- [Exercise aim]:
Copy out each line of the material below that contains the word "Task".

- [Exercise data]:
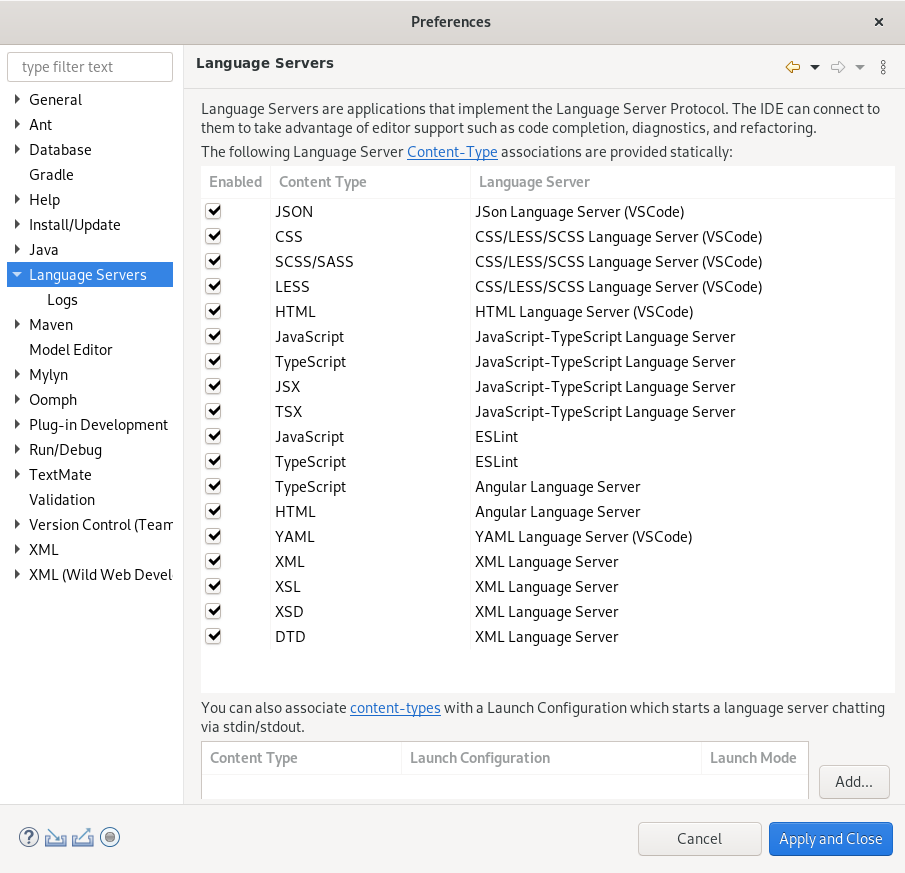Screen dimensions: 905x873
Task: Close the Preferences dialog window
Action: tap(879, 22)
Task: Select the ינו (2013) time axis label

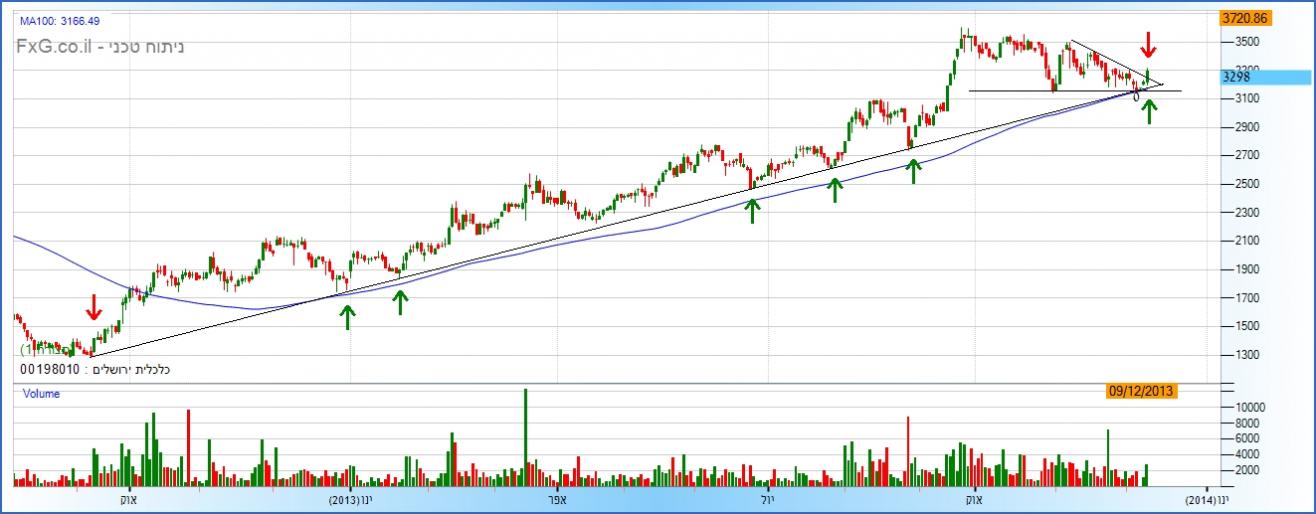Action: 351,499

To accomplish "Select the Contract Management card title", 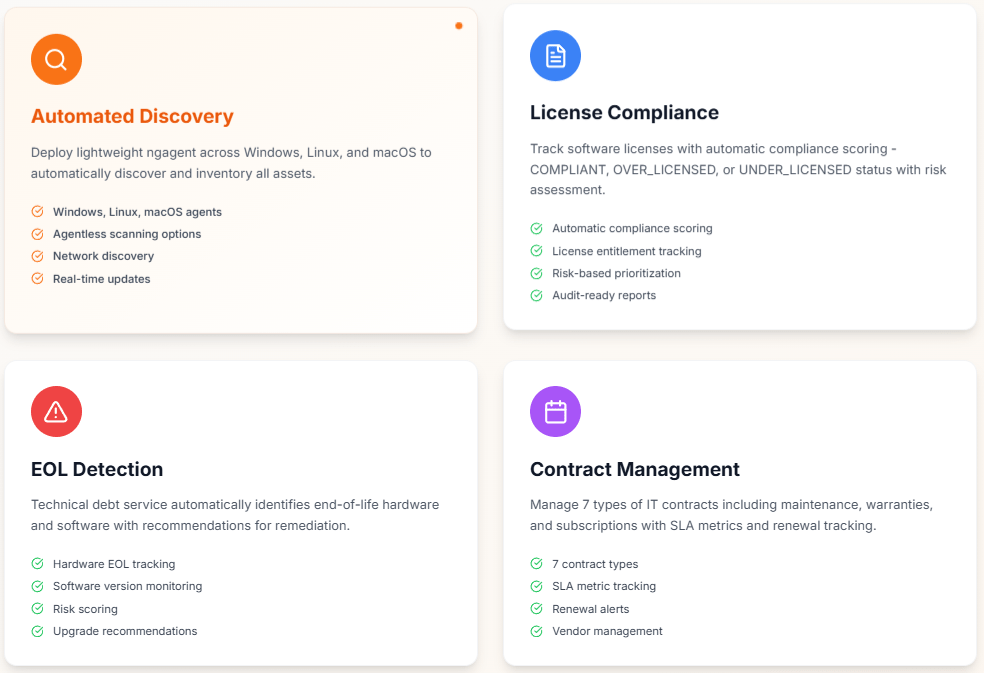I will (x=634, y=469).
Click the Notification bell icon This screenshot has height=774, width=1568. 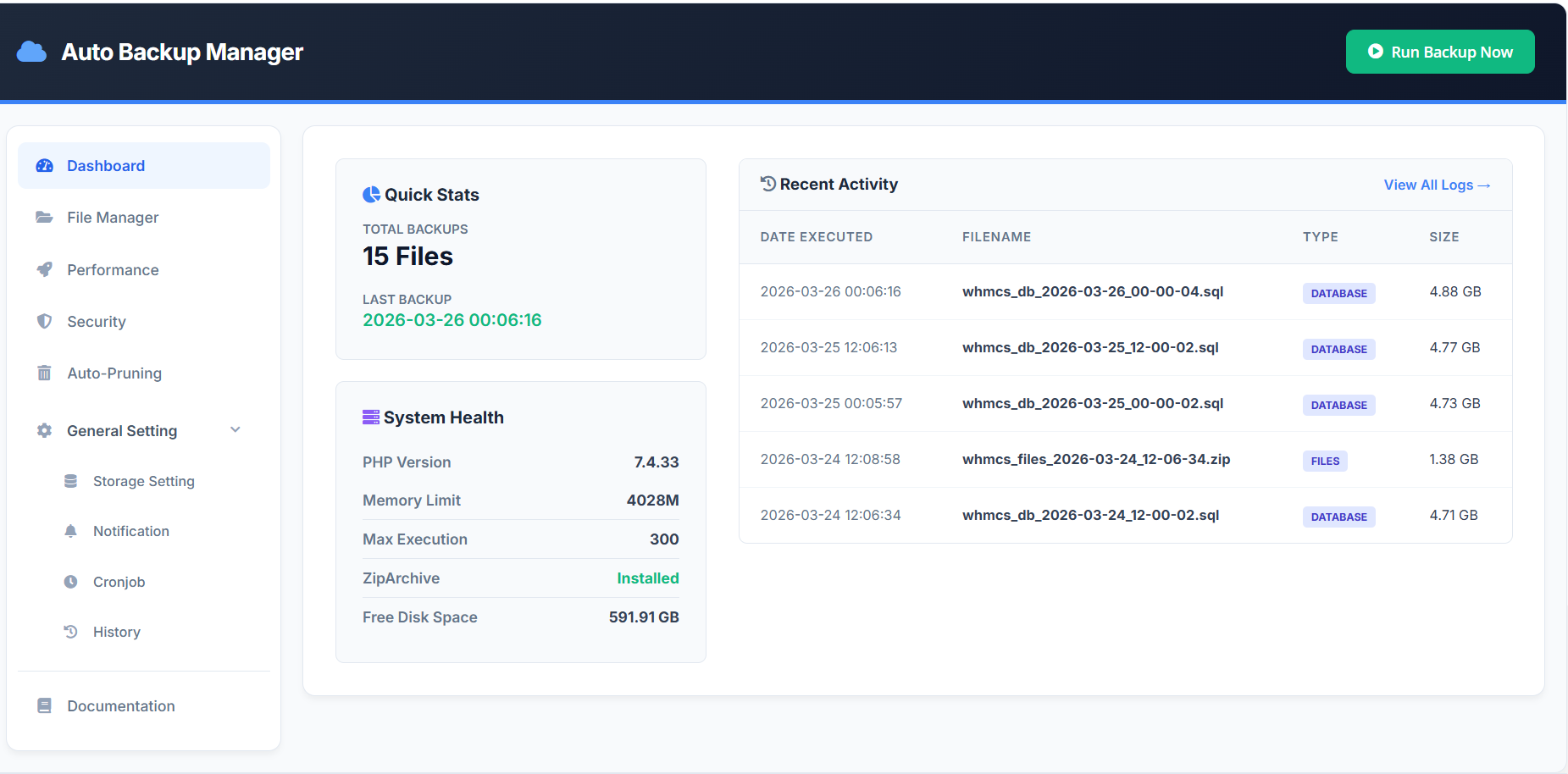71,531
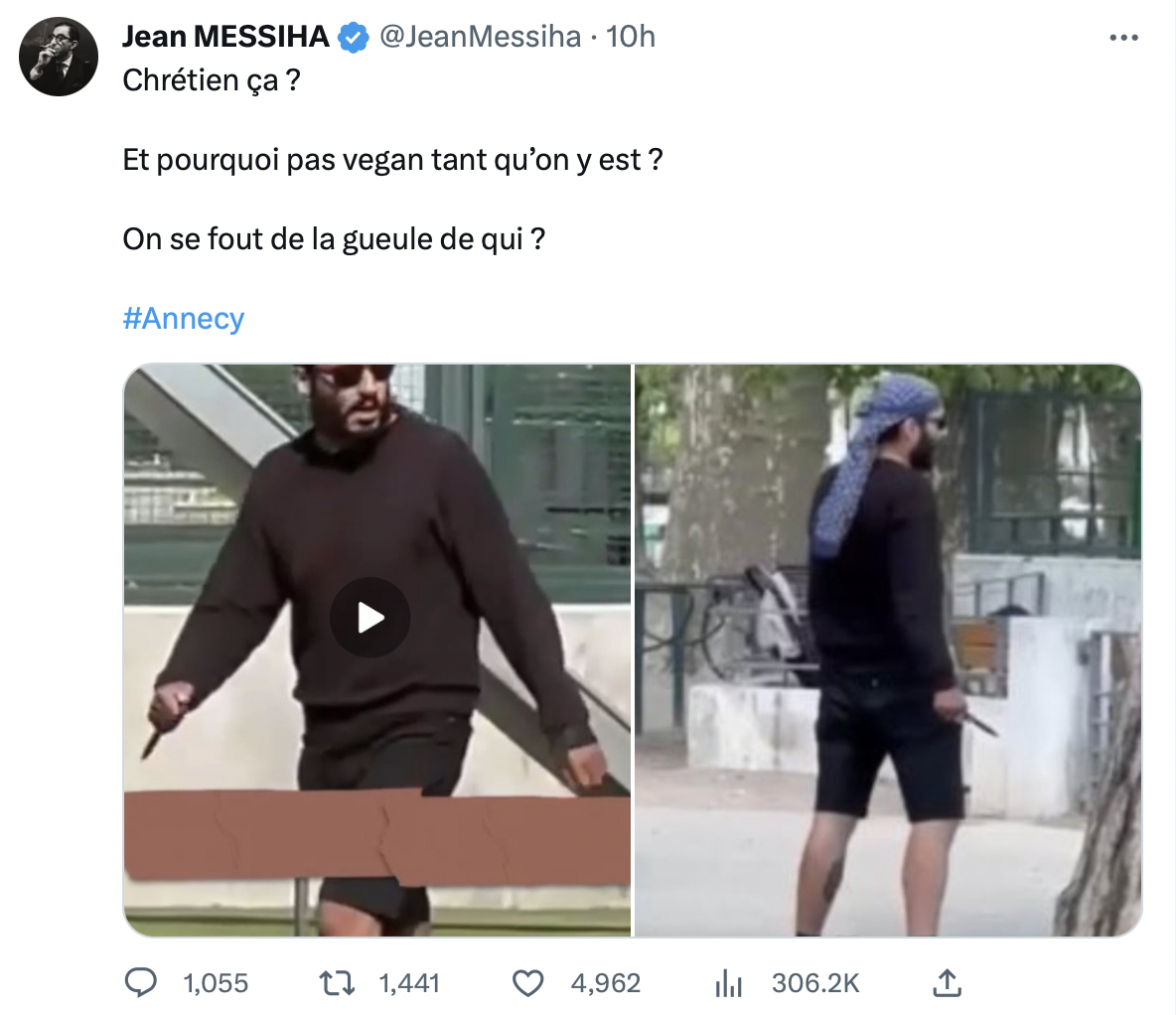
Task: Click the blue verified badge icon
Action: point(354,38)
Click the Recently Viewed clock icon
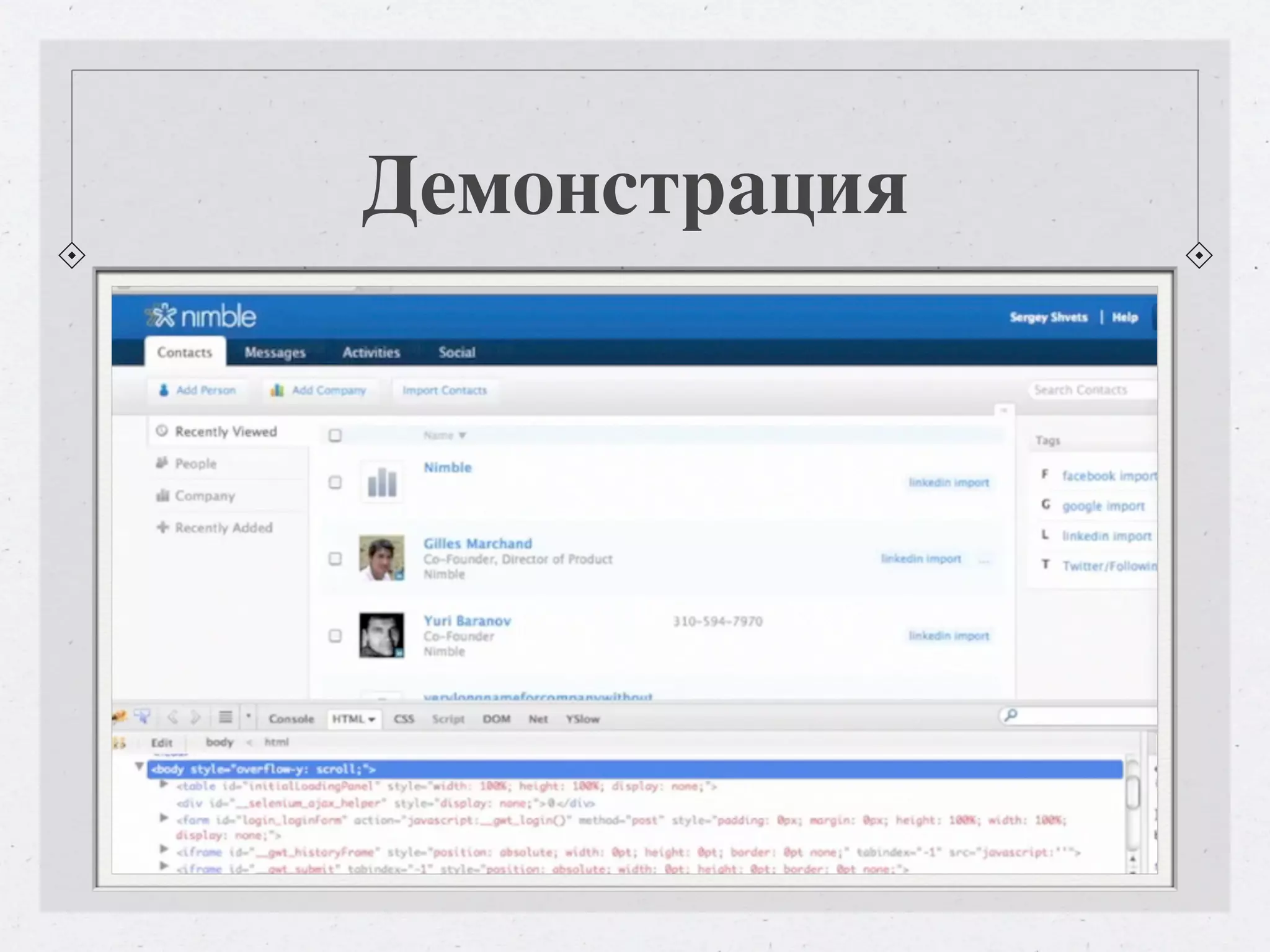The width and height of the screenshot is (1270, 952). pos(162,431)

- [Response for this exercise]:
Task: Close the Preferences dialog window
Task: Select the ינו (2013) time axis label
Task: Click the blue verified badge icon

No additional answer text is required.